I will be the first to tell you that I don’t agree with everything the Church stands for. However, part of the beauty (at least for me) of the Catholic Church is more than just the tradition. It’s also the mystery.
And, I’ve gotta tell you, finding faith has never been a problem for me. However, lately, it’s become more and more of a challenge. Like a serious challenge.
Well, quite frankly, you can blame cancer. I’m so done with cancer. I mean, seriously? What the hell is going on.
First, it was my Dad.
Then, Renee’s mentor and the mother of a friend of mine, Diane.
Then, a college friend, Janet.
It’s hard to find faith when one taken is your dad, another is someone your age that made you laugh incredibly and the third is an absolute mentor to your spouse and a role model for any woman.
I’m not trying to be selfish here.
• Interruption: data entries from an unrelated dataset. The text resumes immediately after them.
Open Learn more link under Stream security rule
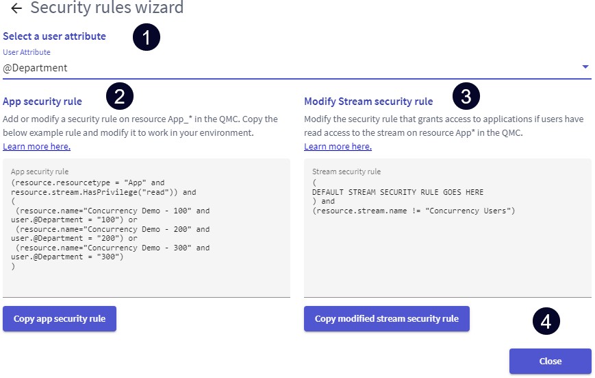pos(338,146)
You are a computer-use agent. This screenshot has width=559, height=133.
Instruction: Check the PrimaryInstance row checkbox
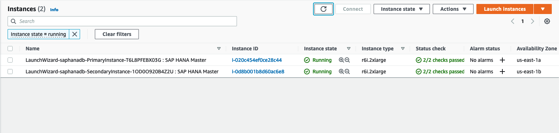pos(10,60)

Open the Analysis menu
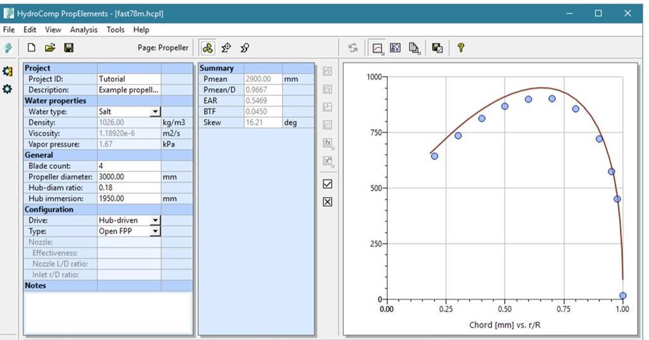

I mean, let’s face it. Cancer gets everyone. Nobody is immune.
But now, I struggle to find faith in light of the latest developments in my life. Consider:
The daughter of Renee’s colleagues. Yup, she teaches with a husband and wife team. They have a daughter who is six. And, oh by the way, she has cancer. One day, the daughter says, “Mommy, I’ve got this bump on my back.” Well, yeah. The bump? A four-pound tumor that has since been removed. However, this poor kid, who should be worrying about her Halloween costume and other six-year-old stuff, is now in the midst of some serious chemo. She’s been given a 75 to 80 percent chance of survival.
And, hey, cancer. Did i mention, she’s um, 6. Yeah, I thought so. You cowardly bastard.
Freaders, I ask you to find faith for this little girl. And her parents. They need it.
What, one isn’t enough? No worries, here’s another.
A colleague at my work. More than a colleague. This gentleman (and for him there is no better word) is the absolute heart and soul of where I work. He is our shining star. He is goodness. He is compassion. He is joy. He is friendship. He is teacher. He is everything you can imagine and one you can’t.
Why? He is sick. Very sick. Like the rarest form of liver cancer sick. Like possibly only six months sick. Seriously? He is a man without children who has the biggest extended family you could ever imagine. I shouldn’t think like this, but I actually think, wow, his is going to be the most incredible funeral I ever go to. Find the biggest church around. Still not big enough.
This one is going to hurt when it happens. And, let’s face it cancer, you’re going to make it happen. No matter how hard we try, you don’t let us find a cure. But we will. For the six-year-old’s sake and for his sake.
So, freaders, please find faith for the heart and soul. The shining star. He is a man of unwavering loyalty, courage and optimism. Your faith will be a welcome addition to his life.
So here I am, this far into this post. And I haven’t even talked about the one that is going to affect me the most.
He’s my cousin. He’s my godfather. He’s my mentor. He’s my role model. He’s, well, he’s my guy.
A question about anything? I go to my guy. Advice? I go to my guy. Heck, even Sox tickets. I go to my guy.
I have lost my father and my oldest brother, yet my guy is probably the man that has had the most impact on my life.
He hasn’t always been the healthiest man alive, but now this? Another one with a rare form of liver cancer. And this, the third case I’m talking about here, came within a month of the other two. So, yeah, that thing about stuff happening in threes? It’s apparently true.
And, oh, my guy? He only has two daughters…one just out of college, one just in. He has an amazing wife. A great house. A fabulous business. Season tickets to the Pats on the 50. Season tickets to the Sox. He’s lived a good life.
But nobody deserves to have that said — “he’s lived a good life” — when he’s 52.
And, yes, I should be optimistic (or at least a little). But forgive me for not being that way. This isn’t anyone. This is my guy. And I know my guy needs my faith. And he needs yours, too.
So, cancer, I ask you one question: what the fuck? I mean. Seriously. I. Don’t. Understand. I’m not even sure I want to understand.
But, you don’t make it easy to find faith. To find comfort. To find support. To find anything. And that’s why I hate you so much. Now more than ever. Because of the six-year-old. Because of the heart and soul. Because of my guy.
Because the thing about you, cancer, that I hate more than anything. When you took my dad, my friend and Renee’s mentor, you took a piece of me with you.
And with these three — your latest victims — I’m worried that if you take even more of me, that there won’t be a lot left.